Ne souhaitant pas capituler, Abdoul Bocar Kane décide de résister arme à la main contre le colon. Parmi les batailles les plus importantes de son règne, celle des lignes télégraphiques est sans doute la plus mémorable. Les ambitions économiques des colons français les obligent à sécuriser la navigation sur le long du fleuve Sénégal pour leur approvisionnement en gomme, en mil et en bétail. A côté de cela, le désir exacerbé de conquête de nouveaux territoires était pesant. Et l’objet de convoitise des Français était le Soudan. Cependant, pour mener à bien cette quête, il fallait « dompter » Booseya point de passage obligatoire et considéré comme la région la plus importante du Fouta. Une maîtrise de cette zone permettait aussi l’installation d’une liaison de poteau télégraphique de Saint-Louis au haut fleuve.
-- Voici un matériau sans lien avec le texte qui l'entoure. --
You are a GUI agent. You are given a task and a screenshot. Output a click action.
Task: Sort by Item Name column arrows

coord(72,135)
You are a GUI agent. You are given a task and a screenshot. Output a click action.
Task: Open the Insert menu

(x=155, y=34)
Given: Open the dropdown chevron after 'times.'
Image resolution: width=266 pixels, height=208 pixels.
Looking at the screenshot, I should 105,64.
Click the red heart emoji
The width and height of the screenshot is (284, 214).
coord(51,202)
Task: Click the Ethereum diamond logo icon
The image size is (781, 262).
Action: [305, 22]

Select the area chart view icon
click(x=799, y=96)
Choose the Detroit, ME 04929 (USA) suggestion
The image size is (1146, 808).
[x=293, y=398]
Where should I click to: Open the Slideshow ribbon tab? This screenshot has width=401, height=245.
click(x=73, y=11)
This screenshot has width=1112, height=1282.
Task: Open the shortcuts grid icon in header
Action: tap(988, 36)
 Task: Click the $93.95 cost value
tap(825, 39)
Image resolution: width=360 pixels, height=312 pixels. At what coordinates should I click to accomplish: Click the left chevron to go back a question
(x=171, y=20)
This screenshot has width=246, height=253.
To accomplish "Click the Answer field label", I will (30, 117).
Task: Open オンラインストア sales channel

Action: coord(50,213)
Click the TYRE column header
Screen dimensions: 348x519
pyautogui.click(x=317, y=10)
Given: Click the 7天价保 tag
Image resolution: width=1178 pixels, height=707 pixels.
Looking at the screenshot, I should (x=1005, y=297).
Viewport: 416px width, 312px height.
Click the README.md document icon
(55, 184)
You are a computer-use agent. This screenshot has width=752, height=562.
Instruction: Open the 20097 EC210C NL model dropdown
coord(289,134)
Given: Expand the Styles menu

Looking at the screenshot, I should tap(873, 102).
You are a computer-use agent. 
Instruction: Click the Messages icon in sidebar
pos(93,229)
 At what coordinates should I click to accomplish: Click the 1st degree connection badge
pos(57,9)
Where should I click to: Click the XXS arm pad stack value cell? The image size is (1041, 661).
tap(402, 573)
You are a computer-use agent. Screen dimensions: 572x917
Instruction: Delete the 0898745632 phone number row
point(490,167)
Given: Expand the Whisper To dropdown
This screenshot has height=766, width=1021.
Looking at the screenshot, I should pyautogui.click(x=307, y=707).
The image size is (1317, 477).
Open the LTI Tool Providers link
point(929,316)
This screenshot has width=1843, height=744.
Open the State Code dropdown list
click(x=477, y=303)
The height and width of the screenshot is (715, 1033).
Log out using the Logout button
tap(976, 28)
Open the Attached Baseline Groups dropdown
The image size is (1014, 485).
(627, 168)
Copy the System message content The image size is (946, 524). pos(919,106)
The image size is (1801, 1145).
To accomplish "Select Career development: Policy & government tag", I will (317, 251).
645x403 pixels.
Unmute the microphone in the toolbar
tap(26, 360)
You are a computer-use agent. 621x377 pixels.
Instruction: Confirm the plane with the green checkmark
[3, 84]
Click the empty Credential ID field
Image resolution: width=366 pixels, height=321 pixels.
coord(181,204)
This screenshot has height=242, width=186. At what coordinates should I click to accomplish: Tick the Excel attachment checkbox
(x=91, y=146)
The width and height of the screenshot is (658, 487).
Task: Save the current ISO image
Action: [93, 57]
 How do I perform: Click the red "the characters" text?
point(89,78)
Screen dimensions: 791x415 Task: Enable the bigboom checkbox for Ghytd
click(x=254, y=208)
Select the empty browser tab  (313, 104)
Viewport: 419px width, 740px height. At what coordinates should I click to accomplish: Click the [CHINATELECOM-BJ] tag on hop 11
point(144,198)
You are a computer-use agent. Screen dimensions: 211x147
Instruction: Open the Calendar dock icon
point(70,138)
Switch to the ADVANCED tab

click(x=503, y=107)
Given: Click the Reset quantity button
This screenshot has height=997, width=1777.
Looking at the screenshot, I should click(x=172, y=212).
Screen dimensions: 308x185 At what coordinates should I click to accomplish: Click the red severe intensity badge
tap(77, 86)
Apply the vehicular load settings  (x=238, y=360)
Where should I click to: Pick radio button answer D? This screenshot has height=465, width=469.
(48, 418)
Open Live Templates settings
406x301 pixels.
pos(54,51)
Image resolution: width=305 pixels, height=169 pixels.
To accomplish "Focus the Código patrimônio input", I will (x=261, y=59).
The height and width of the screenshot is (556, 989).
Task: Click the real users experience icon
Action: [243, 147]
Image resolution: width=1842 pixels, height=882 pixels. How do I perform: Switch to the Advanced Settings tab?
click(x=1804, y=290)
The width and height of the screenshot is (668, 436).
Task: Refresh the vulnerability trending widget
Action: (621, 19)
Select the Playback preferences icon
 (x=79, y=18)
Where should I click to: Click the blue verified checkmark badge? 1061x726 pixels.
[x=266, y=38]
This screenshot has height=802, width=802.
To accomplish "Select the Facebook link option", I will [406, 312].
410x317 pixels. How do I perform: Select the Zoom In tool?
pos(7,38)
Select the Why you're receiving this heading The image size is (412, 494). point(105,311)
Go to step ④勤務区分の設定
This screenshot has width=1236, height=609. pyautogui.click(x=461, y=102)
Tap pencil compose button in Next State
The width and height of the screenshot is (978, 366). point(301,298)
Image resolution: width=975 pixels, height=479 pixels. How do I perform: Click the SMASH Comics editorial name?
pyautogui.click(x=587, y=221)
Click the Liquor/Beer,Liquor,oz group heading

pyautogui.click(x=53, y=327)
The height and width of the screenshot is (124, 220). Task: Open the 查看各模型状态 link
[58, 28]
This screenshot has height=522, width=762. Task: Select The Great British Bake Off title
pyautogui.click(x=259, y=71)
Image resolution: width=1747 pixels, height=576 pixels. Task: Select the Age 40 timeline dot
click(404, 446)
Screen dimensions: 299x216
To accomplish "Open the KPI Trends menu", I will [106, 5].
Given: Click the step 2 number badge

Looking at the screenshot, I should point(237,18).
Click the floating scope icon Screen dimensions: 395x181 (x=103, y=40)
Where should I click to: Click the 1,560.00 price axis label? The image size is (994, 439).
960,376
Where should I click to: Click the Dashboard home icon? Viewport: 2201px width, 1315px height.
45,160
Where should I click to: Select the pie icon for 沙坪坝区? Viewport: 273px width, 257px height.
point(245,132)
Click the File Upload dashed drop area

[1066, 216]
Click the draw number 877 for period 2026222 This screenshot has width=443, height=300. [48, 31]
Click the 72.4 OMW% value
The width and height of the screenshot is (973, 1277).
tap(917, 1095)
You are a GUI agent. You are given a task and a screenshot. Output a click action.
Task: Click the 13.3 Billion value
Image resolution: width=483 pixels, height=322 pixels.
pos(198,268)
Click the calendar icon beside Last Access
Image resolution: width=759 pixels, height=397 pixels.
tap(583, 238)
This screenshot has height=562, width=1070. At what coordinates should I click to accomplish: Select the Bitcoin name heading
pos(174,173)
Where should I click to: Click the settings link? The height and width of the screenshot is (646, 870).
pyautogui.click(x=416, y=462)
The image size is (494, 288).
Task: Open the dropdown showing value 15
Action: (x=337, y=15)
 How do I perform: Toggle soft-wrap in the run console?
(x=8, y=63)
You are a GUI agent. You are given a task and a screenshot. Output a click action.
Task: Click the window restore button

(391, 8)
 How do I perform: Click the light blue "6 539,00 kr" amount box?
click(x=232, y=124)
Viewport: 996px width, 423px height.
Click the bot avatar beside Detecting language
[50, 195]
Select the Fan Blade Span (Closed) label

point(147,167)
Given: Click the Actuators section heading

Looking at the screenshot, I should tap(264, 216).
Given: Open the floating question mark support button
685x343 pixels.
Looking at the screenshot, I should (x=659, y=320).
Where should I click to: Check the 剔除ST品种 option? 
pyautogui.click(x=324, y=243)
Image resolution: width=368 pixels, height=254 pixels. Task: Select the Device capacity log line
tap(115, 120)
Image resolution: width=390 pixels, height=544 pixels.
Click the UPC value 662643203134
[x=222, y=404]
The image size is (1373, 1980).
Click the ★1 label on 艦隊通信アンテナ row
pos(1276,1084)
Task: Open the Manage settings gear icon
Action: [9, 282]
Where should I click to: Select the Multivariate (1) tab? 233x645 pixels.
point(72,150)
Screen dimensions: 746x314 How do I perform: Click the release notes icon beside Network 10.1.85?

Pendant 5 ans (entre 1880 et 1885), d’intenses batailles vont avoir lieu entre les colonisateurs et les hommes d’Abdoul Bocar Kane. Ce dernier va résister mais face au rapport de force largement en faveur des assaillants, il change de tactique et opte pour la négociation. Il réussit à devenir le premier chef autochtone à signer un traité avec les français en 1885 dans lequel il accepte l’installation des poteaux télégraphiques en contrepartie d’une meilleure rémunération des ouvriers chargés des travaux, qu’une rente mensuelle lui soit versée et il refuse d’avaliser les traités antérieurs favorables à l’annexion des territoires du Fouta. 
 
Alboury Ndiaye, l’autre pomme de discorde
 
Les deux parties savaient pertinemment que cet accord était voué à l’échec et que les hostilités allaient recommencer de plus belle. Mais les Français n’étaient pas les seuls ennemis des Foutankés (habitants du Fouta). L’empire du Jolof -dirigé en ce temps par Alboury Ndiaye- en faisait aussi partie. Une relation réversible dans la mesure où les deux tribus soufflaient le chaud et le froid. Le 24 mai 1890, Alboury Ndiaye est poussé à l’exil en raison de l’assaut réussi effectué dans le Jolof par le colonel Archinard. Son but était d’aller rejoindre le fils de Cheikh Oumar au Kaarta. Dans sa traversée, il passe par Booseya et demande l’asile auprès d’Abdoul Bocar Kane. Il la lui accorde en dépit des menaces et représailles du colon mais aussi des dissuasions des autres chefs des provinces du Fouta qui n’étaient pas insensibles aux menaces des Français. Piqués au vif, ces derniers vont mener des attaques et pousser Abdoul Bocar Kane et Alboury à traverser le fleuve pour rejoindre Kaédi (Mauritanie). Cette ville subira aussi des assauts qui les poussent à reculer davantage.
Une tête mise à prix, un Juda séduit !
Se réfugiant en pays Maures, Abdoul Bocar Kane va bénéficier pendant longtemps de la protection de ses hôtes. Alboury Ndiaye a, quant à lui, préféré poursuivre sa route en direction du Kaarta. Loin de sa base, le Boosoya, A.B.K va régulièrement effectuer des descentes dans la région pour solder ses comptes avec des chefs locaux proches des Français. Une intransigeance qui va pousser Henri-Félix de Lamothe à mettre la tête d’Abdou à prix contre 500 francs. Tout porte à croire qu’il aurait été assassiné par des Maures qui étaient censés être ses alliés. Une version accréditée par le Journal officiel du Sénégal publié le jeudi 10 septembre 1891 ajoutant que : « l’homme qui vient de disparaître d’une façon aussi tragique avait joué depuis de longues années dans l’histoire du Sénégal un rôle trop marquant pour que nous puissions nous borner à la mention sommaire de sa mort ».